## Source material

= Beginning of Section =

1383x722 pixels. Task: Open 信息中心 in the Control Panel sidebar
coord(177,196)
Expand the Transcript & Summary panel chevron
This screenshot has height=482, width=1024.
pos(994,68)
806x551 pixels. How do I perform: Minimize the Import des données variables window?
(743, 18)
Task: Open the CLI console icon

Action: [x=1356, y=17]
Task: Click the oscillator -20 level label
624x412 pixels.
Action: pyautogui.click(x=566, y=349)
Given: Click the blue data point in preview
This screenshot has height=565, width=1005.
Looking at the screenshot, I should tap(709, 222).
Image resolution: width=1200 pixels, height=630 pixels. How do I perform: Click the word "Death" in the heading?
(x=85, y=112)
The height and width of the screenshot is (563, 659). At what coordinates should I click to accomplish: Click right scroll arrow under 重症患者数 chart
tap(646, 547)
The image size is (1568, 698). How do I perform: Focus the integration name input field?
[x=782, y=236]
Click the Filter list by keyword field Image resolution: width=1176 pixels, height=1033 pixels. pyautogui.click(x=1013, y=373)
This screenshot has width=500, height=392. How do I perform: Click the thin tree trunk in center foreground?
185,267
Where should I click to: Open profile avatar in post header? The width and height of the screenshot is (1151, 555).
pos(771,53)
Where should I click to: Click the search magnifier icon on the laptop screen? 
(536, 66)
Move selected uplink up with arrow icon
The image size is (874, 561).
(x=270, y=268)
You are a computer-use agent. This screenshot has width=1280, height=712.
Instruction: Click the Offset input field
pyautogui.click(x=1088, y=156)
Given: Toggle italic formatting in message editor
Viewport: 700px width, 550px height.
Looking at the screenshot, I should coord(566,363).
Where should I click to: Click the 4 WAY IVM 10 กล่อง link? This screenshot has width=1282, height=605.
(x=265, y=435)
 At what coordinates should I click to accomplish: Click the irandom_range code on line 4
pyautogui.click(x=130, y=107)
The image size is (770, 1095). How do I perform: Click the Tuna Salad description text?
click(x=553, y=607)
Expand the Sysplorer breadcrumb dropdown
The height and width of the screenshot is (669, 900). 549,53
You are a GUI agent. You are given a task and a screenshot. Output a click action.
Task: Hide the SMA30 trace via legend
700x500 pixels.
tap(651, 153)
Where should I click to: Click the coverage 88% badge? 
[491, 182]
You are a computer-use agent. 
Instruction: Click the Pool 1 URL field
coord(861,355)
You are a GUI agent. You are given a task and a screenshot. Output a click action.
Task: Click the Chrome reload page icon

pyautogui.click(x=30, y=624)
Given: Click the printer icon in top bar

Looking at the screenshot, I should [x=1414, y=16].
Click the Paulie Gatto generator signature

= End of Section =

## Task requirements
The expected result is every line from the material above that includes "agent".

## Exercise solution
You are a computer-use agent. This screenshot has width=1280, height=712.
You are a GUI agent. You are given a task and a screenshot. Output a click action.
You are a computer-use agent. 
You are a GUI agent. You are given a task and a screenshot. Output a click action.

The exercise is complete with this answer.